George Tomasini (April 20, 1909 – November 22, 1964) was an American film editor, born in Springfield, Massachusetts, who had a decade long collaboration with director Alfred Hitchcock, editing nine of his movies between 1954 and 1964. Tomasini edited many of Hitchcock's best-known works, such as Rear Window (1954), Vertigo (1958), North by Northwest (1959), Psycho (1960), and The Birds (1963), as well as other well-received films such as Cape Fear (1962). On a 2012 listing of the 75 best edited films of all time, compiled by the Motion Picture Editors Guild based on a survey of its members, four films edited by Tomasini for Hitchcock appear. No other editor appeared more than three times on this listing. The listed films were Psycho, Vertigo, Rear Window, and North by Northwest.

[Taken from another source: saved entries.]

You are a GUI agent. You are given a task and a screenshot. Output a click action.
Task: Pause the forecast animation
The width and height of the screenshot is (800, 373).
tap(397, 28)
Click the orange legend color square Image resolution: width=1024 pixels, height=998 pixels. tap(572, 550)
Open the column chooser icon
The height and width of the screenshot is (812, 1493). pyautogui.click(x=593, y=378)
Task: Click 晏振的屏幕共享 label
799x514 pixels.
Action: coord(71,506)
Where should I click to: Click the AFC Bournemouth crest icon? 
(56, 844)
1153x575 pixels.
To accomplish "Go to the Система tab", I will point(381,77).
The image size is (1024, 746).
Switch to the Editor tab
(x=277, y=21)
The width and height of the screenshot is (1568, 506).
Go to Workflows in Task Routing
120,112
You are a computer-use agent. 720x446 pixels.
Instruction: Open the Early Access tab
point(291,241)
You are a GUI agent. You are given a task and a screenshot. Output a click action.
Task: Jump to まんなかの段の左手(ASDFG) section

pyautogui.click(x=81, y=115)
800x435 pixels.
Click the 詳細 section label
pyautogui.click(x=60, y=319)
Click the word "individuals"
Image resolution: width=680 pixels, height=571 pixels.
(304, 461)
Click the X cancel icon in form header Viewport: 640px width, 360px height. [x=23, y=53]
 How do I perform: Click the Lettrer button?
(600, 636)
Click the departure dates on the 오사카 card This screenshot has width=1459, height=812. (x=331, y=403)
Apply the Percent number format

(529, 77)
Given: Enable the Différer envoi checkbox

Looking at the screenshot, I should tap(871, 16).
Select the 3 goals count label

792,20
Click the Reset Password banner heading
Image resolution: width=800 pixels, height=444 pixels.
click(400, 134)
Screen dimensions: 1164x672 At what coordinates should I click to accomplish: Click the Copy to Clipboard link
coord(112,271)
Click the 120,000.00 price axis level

George Tomasini was known for his innovative film editing which, together with Hitchcock's stunning techniques, redefined cinematic language. Tomasini's cutting was always stylish and experimental, all the while pursuing the focus of the story and the characters. Hitchcock and Tomasini's editing of Rear Window has been treated at length in Valerie Orpen's monograph, Film Editing: The Art of the Expressive. His dialogue overlapping and use of jump cuts for exclamation points was dynamic and innovative (such as in the scene in The Birds where the car blows up at the gas station and Tippi Hedren's character watches from a window, as well as the infamous "shower scene" in Psycho).  George Tomasini's techniques would influence many subsequent film editors and filmmakers.

George Tomasini was nominated for the Academy Award for Best Film Editing for North by Northwest, but Ben-Hur'''s editors won the award that year.

Tomasini died of a massive heart attack at the age of 55 in California. He left behind Mary Brian, his wife of 17 years and no children.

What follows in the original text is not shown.